What to work on: Please restate the listing below in full, word for word.
------------------------------------------------
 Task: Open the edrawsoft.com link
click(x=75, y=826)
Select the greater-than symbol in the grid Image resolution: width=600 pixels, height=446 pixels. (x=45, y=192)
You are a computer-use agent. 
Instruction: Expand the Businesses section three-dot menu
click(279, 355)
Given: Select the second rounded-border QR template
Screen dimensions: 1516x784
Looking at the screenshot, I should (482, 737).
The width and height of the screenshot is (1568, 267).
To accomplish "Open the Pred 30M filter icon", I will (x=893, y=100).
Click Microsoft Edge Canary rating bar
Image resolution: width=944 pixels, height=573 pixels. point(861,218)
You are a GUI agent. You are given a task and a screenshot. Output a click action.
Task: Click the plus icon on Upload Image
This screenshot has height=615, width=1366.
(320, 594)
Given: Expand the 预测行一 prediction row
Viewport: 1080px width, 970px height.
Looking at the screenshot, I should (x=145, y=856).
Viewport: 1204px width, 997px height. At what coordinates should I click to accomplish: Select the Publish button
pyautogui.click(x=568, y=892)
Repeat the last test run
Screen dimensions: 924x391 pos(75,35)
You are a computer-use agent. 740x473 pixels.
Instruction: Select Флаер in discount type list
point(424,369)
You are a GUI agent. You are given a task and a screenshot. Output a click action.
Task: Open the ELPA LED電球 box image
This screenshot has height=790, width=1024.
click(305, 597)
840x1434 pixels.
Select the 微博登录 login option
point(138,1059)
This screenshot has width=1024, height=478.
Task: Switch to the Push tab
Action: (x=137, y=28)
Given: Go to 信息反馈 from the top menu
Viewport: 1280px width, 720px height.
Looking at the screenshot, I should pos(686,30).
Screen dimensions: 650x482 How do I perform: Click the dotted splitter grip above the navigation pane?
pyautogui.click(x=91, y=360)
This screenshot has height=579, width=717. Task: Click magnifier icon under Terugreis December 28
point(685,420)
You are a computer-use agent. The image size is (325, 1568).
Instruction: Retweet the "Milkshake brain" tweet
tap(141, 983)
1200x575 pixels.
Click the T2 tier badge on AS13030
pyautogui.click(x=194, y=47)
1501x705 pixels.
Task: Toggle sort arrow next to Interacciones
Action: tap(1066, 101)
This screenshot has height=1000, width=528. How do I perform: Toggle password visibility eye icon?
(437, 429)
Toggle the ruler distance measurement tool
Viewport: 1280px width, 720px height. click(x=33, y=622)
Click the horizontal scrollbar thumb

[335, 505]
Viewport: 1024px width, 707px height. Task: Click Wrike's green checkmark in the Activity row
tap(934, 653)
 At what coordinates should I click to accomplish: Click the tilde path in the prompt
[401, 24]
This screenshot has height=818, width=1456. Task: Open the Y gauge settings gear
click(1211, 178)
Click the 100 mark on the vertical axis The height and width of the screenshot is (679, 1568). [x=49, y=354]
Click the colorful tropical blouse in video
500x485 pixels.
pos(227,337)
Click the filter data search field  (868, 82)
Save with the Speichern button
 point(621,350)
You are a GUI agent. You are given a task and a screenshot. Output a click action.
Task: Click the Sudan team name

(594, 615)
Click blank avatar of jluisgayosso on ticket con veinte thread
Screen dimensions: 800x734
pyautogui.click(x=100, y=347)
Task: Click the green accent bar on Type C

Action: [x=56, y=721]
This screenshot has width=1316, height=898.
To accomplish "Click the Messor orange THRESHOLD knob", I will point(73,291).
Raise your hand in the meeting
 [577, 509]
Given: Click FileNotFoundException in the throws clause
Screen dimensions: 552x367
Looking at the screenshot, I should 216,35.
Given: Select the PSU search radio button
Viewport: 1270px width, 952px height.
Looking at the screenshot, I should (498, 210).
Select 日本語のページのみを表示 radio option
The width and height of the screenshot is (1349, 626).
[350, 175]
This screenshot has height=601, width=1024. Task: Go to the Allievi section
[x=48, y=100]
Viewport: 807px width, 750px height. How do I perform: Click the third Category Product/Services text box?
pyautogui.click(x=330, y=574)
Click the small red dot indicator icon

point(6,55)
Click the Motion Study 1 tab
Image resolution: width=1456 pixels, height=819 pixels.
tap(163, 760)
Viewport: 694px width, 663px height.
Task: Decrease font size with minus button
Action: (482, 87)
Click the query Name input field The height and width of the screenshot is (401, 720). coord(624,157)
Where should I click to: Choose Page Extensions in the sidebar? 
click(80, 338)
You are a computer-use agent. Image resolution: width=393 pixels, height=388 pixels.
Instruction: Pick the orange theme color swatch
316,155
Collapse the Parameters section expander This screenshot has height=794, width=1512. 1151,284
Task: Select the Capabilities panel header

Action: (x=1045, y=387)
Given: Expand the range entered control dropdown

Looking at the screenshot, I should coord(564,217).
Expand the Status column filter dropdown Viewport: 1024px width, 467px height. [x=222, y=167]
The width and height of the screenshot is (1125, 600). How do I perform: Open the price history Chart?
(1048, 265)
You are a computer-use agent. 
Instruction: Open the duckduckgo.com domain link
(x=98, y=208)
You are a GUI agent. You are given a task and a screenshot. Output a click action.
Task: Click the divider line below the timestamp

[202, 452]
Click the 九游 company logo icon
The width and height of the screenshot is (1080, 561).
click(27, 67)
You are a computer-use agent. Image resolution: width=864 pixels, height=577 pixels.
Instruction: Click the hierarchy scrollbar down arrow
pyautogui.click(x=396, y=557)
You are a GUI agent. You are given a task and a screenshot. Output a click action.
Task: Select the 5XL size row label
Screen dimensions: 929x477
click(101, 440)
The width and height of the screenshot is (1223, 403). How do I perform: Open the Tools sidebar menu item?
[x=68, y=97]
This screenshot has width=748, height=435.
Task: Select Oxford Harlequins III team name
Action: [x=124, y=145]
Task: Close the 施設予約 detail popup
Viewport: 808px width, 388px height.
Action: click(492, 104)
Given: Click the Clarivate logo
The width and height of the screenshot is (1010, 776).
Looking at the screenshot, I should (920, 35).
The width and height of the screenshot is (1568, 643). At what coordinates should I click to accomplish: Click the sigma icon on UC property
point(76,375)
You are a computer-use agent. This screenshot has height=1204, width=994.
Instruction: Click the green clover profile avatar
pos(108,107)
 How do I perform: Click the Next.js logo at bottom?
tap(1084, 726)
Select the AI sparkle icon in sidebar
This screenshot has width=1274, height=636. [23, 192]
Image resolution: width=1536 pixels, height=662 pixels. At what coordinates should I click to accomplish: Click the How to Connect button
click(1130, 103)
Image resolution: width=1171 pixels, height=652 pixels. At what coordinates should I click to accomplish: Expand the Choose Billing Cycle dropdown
------------------------------------------------
Exercise response:
 Task: Open the edrawsoft.com link
click(x=75, y=826)
Select the greater-than symbol in the grid Image resolution: width=600 pixels, height=446 pixels. (x=45, y=192)
You are a computer-use agent. 
Instruction: Expand the Businesses section three-dot menu
click(279, 355)
Given: Select the second rounded-border QR template
Screen dimensions: 1516x784
Looking at the screenshot, I should (482, 737).
The width and height of the screenshot is (1568, 267).
To accomplish "Open the Pred 30M filter icon", I will (x=893, y=100).
Click Microsoft Edge Canary rating bar
Image resolution: width=944 pixels, height=573 pixels. point(861,218)
You are a GUI agent. You are given a task and a screenshot. Output a click action.
Task: Click the plus icon on Upload Image
This screenshot has height=615, width=1366.
(320, 594)
Given: Expand the 预测行一 prediction row
Viewport: 1080px width, 970px height.
Looking at the screenshot, I should (x=145, y=856).
Viewport: 1204px width, 997px height. At what coordinates should I click to accomplish: Select the Publish button
pyautogui.click(x=568, y=892)
Repeat the last test run
Screen dimensions: 924x391 pos(75,35)
You are a computer-use agent. 740x473 pixels.
Instruction: Select Флаер in discount type list
point(424,369)
You are a GUI agent. You are given a task and a screenshot. Output a click action.
Task: Open the ELPA LED電球 box image
This screenshot has height=790, width=1024.
click(305, 597)
840x1434 pixels.
Select the 微博登录 login option
point(138,1059)
This screenshot has width=1024, height=478.
Task: Switch to the Push tab
Action: (x=137, y=28)
Given: Go to 信息反馈 from the top menu
Viewport: 1280px width, 720px height.
Looking at the screenshot, I should pos(686,30).
Screen dimensions: 650x482 How do I perform: Click the dotted splitter grip above the navigation pane?
pyautogui.click(x=91, y=360)
This screenshot has height=579, width=717. Task: Click magnifier icon under Terugreis December 28
point(685,420)
You are a computer-use agent. The image size is (325, 1568).
Instruction: Retweet the "Milkshake brain" tweet
tap(141, 983)
1200x575 pixels.
Click the T2 tier badge on AS13030
pyautogui.click(x=194, y=47)
1501x705 pixels.
Task: Toggle sort arrow next to Interacciones
Action: tap(1066, 101)
This screenshot has height=1000, width=528. How do I perform: Toggle password visibility eye icon?
(437, 429)
Toggle the ruler distance measurement tool
Viewport: 1280px width, 720px height. click(x=33, y=622)
Click the horizontal scrollbar thumb

[335, 505]
Viewport: 1024px width, 707px height. Task: Click Wrike's green checkmark in the Activity row
tap(934, 653)
 At what coordinates should I click to accomplish: Click the tilde path in the prompt
[401, 24]
This screenshot has height=818, width=1456. Task: Open the Y gauge settings gear
click(1211, 178)
Click the 100 mark on the vertical axis The height and width of the screenshot is (679, 1568). [x=49, y=354]
Click the colorful tropical blouse in video
500x485 pixels.
pos(227,337)
Click the filter data search field  (868, 82)
Save with the Speichern button
 point(621,350)
You are a GUI agent. You are given a task and a screenshot. Output a click action.
Task: Click the Sudan team name

(594, 615)
Click blank avatar of jluisgayosso on ticket con veinte thread
Screen dimensions: 800x734
pyautogui.click(x=100, y=347)
Task: Click the green accent bar on Type C

Action: [x=56, y=721]
This screenshot has width=1316, height=898.
To accomplish "Click the Messor orange THRESHOLD knob", I will point(73,291).
Raise your hand in the meeting
 [577, 509]
Given: Click FileNotFoundException in the throws clause
Screen dimensions: 552x367
Looking at the screenshot, I should 216,35.
Given: Select the PSU search radio button
Viewport: 1270px width, 952px height.
Looking at the screenshot, I should (498, 210).
Select 日本語のページのみを表示 radio option
The width and height of the screenshot is (1349, 626).
[350, 175]
This screenshot has height=601, width=1024. Task: Go to the Allievi section
[x=48, y=100]
Viewport: 807px width, 750px height. How do I perform: Click the third Category Product/Services text box?
pyautogui.click(x=330, y=574)
Click the small red dot indicator icon

point(6,55)
Click the Motion Study 1 tab
Image resolution: width=1456 pixels, height=819 pixels.
tap(163, 760)
Viewport: 694px width, 663px height.
Task: Decrease font size with minus button
Action: (482, 87)
Click the query Name input field The height and width of the screenshot is (401, 720). coord(624,157)
Where should I click to: Choose Page Extensions in the sidebar? 
click(80, 338)
You are a computer-use agent. Image resolution: width=393 pixels, height=388 pixels.
Instruction: Pick the orange theme color swatch
316,155
Collapse the Parameters section expander This screenshot has height=794, width=1512. 1151,284
Task: Select the Capabilities panel header

Action: (x=1045, y=387)
Given: Expand the range entered control dropdown

Looking at the screenshot, I should coord(564,217).
Expand the Status column filter dropdown Viewport: 1024px width, 467px height. [x=222, y=167]
The width and height of the screenshot is (1125, 600). How do I perform: Open the price history Chart?
(1048, 265)
You are a computer-use agent. 
Instruction: Open the duckduckgo.com domain link
(x=98, y=208)
You are a GUI agent. You are given a task and a screenshot. Output a click action.
Task: Click the divider line below the timestamp

[202, 452]
Click the 九游 company logo icon
The width and height of the screenshot is (1080, 561).
click(27, 67)
You are a computer-use agent. Image resolution: width=864 pixels, height=577 pixels.
Instruction: Click the hierarchy scrollbar down arrow
pyautogui.click(x=396, y=557)
You are a GUI agent. You are given a task and a screenshot. Output a click action.
Task: Select the 5XL size row label
Screen dimensions: 929x477
click(101, 440)
The width and height of the screenshot is (1223, 403). How do I perform: Open the Tools sidebar menu item?
[x=68, y=97]
This screenshot has width=748, height=435.
Task: Select Oxford Harlequins III team name
Action: [x=124, y=145]
Task: Close the 施設予約 detail popup
Viewport: 808px width, 388px height.
Action: click(492, 104)
Given: Click the Clarivate logo
The width and height of the screenshot is (1010, 776).
Looking at the screenshot, I should (920, 35).
The width and height of the screenshot is (1568, 643). At what coordinates should I click to accomplish: Click the sigma icon on UC property
point(76,375)
You are a computer-use agent. This screenshot has height=1204, width=994.
Instruction: Click the green clover profile avatar
pos(108,107)
 How do I perform: Click the Next.js logo at bottom?
tap(1084, 726)
Select the AI sparkle icon in sidebar
This screenshot has width=1274, height=636. [23, 192]
Image resolution: width=1536 pixels, height=662 pixels. At what coordinates should I click to accomplish: Click the How to Connect button
click(1130, 103)
Image resolution: width=1171 pixels, height=652 pixels. At what coordinates should I click to accomplish: Expand the Choose Billing Cycle dropdown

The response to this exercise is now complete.